**Brief:** Nothing but the lines from the one containing "Open the Description column mapping field" through the one containing "Given: Open the Homewares collection link", both included, should be given again, each exactly as written below.

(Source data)
- - - - -
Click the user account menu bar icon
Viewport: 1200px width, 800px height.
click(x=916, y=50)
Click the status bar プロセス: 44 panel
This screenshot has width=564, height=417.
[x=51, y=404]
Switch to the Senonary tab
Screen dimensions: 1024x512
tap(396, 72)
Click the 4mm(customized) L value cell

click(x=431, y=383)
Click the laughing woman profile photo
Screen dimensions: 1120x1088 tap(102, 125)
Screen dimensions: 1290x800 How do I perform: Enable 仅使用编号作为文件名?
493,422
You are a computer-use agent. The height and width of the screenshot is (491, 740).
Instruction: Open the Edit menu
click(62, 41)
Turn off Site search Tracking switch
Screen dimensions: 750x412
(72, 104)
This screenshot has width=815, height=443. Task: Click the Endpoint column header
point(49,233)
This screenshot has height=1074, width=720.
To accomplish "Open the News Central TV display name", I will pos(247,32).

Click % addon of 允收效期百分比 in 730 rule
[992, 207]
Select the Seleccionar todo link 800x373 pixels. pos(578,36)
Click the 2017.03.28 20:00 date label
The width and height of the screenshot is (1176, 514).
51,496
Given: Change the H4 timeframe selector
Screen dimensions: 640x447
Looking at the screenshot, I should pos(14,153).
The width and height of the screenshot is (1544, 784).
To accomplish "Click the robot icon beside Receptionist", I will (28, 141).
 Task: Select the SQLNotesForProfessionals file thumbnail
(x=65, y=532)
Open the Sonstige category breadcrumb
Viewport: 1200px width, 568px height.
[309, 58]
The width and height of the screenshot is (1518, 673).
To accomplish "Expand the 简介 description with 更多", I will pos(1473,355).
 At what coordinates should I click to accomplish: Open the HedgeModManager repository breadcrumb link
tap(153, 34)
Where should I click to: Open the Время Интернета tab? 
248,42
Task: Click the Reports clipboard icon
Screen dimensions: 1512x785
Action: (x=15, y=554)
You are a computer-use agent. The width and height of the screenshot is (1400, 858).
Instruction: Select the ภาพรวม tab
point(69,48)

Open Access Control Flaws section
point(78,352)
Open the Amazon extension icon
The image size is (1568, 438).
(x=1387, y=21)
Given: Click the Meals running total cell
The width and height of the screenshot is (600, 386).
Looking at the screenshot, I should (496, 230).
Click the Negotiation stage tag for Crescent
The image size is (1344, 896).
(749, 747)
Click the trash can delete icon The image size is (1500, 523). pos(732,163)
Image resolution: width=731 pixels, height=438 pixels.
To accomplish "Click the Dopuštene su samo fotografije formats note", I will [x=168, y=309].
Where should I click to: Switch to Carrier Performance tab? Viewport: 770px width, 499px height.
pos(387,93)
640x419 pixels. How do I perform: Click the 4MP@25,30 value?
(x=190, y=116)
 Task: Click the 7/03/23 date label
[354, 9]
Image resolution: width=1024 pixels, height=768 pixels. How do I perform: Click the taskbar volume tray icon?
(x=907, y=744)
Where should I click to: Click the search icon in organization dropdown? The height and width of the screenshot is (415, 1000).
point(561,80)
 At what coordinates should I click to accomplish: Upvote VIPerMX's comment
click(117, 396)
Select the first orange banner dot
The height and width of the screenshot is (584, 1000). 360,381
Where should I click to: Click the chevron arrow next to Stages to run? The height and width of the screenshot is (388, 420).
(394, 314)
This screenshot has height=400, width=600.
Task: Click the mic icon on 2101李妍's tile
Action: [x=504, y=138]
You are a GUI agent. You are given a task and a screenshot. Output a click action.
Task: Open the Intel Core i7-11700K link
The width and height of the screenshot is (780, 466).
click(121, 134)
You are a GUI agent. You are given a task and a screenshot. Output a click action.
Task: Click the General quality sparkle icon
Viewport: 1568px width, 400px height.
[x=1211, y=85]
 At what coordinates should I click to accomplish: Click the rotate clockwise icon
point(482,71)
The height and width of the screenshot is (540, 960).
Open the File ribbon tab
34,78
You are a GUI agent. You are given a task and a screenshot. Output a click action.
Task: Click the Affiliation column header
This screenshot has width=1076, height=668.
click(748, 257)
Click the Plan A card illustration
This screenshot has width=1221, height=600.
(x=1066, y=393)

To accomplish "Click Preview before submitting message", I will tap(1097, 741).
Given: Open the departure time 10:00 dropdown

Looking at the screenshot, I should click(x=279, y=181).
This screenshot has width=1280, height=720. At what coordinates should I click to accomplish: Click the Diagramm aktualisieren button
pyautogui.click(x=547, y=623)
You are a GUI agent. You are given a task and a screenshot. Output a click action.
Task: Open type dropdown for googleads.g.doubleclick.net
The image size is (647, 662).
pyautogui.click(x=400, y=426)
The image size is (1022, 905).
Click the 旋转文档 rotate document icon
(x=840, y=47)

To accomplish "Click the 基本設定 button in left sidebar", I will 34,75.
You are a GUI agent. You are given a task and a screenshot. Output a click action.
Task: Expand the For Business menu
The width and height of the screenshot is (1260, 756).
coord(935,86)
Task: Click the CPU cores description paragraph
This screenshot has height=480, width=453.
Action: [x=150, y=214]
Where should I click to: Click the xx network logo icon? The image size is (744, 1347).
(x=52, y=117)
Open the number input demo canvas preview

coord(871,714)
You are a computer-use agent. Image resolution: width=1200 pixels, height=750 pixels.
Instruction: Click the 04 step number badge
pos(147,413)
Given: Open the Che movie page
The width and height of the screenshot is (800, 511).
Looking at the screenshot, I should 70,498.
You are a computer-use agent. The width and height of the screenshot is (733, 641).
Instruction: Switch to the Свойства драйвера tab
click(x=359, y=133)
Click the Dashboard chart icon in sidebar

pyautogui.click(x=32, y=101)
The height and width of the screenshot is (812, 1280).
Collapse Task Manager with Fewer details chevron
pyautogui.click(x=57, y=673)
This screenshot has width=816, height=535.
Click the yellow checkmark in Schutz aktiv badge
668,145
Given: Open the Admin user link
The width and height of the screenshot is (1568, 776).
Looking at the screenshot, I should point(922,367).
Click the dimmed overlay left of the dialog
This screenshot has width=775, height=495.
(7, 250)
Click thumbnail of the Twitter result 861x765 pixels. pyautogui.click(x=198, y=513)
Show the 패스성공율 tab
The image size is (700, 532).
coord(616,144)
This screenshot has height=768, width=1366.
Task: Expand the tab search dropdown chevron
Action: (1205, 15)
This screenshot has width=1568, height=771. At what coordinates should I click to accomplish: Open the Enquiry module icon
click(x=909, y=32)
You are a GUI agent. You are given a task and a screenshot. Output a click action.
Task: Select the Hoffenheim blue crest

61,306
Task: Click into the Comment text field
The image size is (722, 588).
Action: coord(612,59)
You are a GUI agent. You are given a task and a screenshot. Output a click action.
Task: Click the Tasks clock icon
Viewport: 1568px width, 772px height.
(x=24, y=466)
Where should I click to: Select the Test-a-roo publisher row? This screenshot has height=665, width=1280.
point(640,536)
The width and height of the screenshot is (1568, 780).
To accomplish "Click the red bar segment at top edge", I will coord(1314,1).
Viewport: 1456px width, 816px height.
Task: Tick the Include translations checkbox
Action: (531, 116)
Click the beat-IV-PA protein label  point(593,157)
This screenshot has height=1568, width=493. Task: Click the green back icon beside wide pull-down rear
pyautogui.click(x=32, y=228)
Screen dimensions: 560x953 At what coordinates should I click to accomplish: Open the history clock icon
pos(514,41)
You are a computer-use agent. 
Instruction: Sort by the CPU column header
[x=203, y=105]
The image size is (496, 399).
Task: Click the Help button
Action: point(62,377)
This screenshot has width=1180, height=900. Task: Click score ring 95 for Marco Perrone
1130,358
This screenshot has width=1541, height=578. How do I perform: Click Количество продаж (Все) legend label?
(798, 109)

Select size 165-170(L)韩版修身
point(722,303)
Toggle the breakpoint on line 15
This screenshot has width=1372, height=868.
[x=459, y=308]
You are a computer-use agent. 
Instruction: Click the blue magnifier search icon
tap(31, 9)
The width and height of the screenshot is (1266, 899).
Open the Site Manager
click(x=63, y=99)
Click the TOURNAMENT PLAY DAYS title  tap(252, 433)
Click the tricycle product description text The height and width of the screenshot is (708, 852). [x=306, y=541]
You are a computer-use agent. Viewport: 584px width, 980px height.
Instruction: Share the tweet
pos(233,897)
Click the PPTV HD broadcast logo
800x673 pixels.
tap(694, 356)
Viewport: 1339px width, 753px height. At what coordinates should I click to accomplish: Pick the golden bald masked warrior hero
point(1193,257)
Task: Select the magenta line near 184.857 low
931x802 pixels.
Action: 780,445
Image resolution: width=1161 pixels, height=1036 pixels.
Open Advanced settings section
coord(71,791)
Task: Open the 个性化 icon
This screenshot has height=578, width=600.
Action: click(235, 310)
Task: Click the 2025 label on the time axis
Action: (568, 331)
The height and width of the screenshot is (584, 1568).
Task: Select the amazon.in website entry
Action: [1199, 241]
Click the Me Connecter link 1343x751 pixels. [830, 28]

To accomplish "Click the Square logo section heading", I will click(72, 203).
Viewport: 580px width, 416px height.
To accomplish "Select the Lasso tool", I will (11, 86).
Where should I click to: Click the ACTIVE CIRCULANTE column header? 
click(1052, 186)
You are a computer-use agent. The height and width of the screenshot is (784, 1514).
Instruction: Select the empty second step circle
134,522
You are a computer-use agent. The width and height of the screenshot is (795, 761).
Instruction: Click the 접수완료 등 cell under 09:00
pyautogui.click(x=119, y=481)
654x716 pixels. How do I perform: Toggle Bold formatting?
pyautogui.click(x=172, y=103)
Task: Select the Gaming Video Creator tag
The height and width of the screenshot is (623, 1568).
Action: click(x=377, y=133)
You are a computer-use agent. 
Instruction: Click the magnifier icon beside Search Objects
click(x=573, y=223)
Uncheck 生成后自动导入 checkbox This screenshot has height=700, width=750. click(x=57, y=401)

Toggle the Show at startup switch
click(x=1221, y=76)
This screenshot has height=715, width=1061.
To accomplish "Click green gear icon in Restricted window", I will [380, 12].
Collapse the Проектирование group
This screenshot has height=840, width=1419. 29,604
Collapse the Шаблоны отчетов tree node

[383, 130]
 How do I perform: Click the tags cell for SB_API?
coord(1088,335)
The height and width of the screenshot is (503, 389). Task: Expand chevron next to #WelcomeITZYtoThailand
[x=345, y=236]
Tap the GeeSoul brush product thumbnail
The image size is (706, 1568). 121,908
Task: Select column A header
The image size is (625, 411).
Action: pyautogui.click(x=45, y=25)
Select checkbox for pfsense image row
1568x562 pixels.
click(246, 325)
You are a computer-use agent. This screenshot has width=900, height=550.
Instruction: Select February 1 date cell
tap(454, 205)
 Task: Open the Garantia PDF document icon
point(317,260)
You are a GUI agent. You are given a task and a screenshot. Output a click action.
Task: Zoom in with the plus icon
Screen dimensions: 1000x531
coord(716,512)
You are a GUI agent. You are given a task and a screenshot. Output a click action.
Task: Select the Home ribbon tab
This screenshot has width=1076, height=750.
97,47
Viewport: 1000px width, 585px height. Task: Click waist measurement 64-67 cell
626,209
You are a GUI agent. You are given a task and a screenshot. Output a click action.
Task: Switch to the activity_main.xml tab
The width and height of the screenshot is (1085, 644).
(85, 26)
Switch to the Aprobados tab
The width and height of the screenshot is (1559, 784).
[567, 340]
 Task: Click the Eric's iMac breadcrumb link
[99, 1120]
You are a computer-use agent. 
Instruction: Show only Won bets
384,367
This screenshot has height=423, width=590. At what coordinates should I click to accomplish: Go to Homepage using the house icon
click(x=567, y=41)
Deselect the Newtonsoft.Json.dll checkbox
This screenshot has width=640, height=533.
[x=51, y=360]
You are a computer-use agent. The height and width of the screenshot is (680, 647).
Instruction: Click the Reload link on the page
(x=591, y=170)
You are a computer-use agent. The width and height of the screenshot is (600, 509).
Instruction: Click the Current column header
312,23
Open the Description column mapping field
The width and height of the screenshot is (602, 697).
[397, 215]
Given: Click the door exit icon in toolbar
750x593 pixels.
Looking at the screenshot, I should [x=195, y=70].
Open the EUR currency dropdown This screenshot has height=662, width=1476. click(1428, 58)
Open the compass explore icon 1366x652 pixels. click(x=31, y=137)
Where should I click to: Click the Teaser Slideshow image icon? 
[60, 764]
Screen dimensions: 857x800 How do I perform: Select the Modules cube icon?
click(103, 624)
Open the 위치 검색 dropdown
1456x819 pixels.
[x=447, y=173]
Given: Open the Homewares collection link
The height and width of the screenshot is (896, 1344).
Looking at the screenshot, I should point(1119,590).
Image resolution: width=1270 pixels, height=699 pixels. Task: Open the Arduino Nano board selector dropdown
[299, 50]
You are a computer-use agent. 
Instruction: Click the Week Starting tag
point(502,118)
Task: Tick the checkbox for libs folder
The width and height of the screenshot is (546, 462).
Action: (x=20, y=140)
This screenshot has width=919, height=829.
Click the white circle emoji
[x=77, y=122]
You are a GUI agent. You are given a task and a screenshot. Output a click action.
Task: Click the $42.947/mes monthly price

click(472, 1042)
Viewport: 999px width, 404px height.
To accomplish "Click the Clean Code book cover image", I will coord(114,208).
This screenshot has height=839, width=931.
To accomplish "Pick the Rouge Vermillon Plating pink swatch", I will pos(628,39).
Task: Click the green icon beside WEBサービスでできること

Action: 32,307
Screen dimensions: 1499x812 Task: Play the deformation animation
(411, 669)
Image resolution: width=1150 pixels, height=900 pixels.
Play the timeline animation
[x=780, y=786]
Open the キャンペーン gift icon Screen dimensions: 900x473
- - - - -
**Your solution:**
Open the Description column mapping field
The width and height of the screenshot is (602, 697).
[397, 215]
Given: Click the door exit icon in toolbar
750x593 pixels.
Looking at the screenshot, I should [x=195, y=70].
Open the EUR currency dropdown This screenshot has height=662, width=1476. click(1428, 58)
Open the compass explore icon 1366x652 pixels. click(x=31, y=137)
Where should I click to: Click the Teaser Slideshow image icon? 
[60, 764]
Screen dimensions: 857x800 How do I perform: Select the Modules cube icon?
click(103, 624)
Open the 위치 검색 dropdown
1456x819 pixels.
[x=447, y=173]
Given: Open the Homewares collection link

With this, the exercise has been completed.